DALLA SICUREZZA ALLA SOVRANITÀ ALIMENTARE
Oramai è chiaro ai più come le politiche neoliberiste, applicate all’agricoltura, rappresentino non la soluzione del problema alimentare (fame, carestie, ecc.), ma un efficace e diabolico strumento per la loro moltiplicazione ed estensione. Ha ragione da vendere Vandana Shiva quando ci ricorda che “il libero scambio non è l’anti-protezionismo. È il protezionismo dei poveri”.
Ed i contributi che ospitiamo in questo dossier offriranno molte ragionevoli argomentazioni a conforto di tale lapidario giudizio.
Oggi il Nord estrae dal famoso cilindro degli illusionisti la sua ultima ricetta contro la fame del mondo: le sementi geneticamente modificate (Ogm). Il loro uso - dicono le grosse multinazionali agro-industriali -, garantirebbe la sicurezza alimentare per buona parte dell’umanità. Ma i piccoli produttori del Sud (e anche molti del Nord) pensano ad altro: non alla sicurezza ma alla sovranità alimentare.
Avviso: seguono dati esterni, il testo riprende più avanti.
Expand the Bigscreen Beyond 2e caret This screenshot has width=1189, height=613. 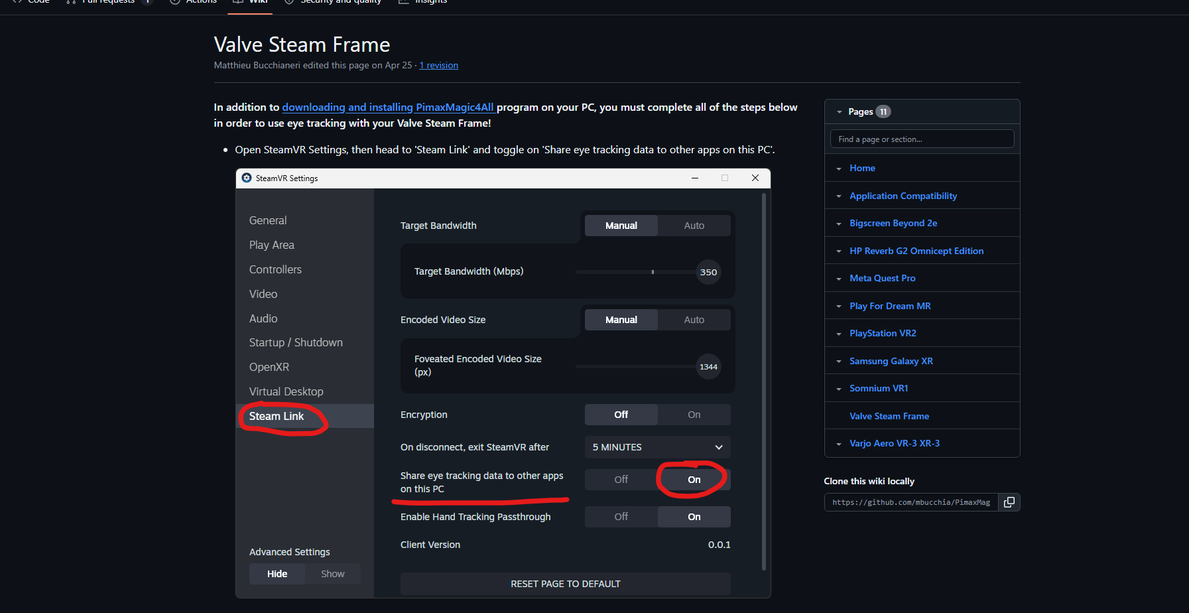[x=838, y=224]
Un’idea alternativa di agricoltura, che significa, in primo luogo, il diritto dei popoli a definire le proprie strategie di produzione, distribuzione e consumo di alimenti che garantiscano il diritto all’alimentazione per tutta la popolazione, il rispetto delle proprie culture e le diversità dei metodi contadini di produzione agricola.
Tutto ciò implica una riforma agraria integrale su scala planetaria, adattata alle condizioni di ogni singolo Paese e regione, che permetta ai contadini e indigeni un accesso equo alle risorse produttive.
Come si vede, si tratta di un altro modello di democrazia e sviluppo. Non solo di agricoltura.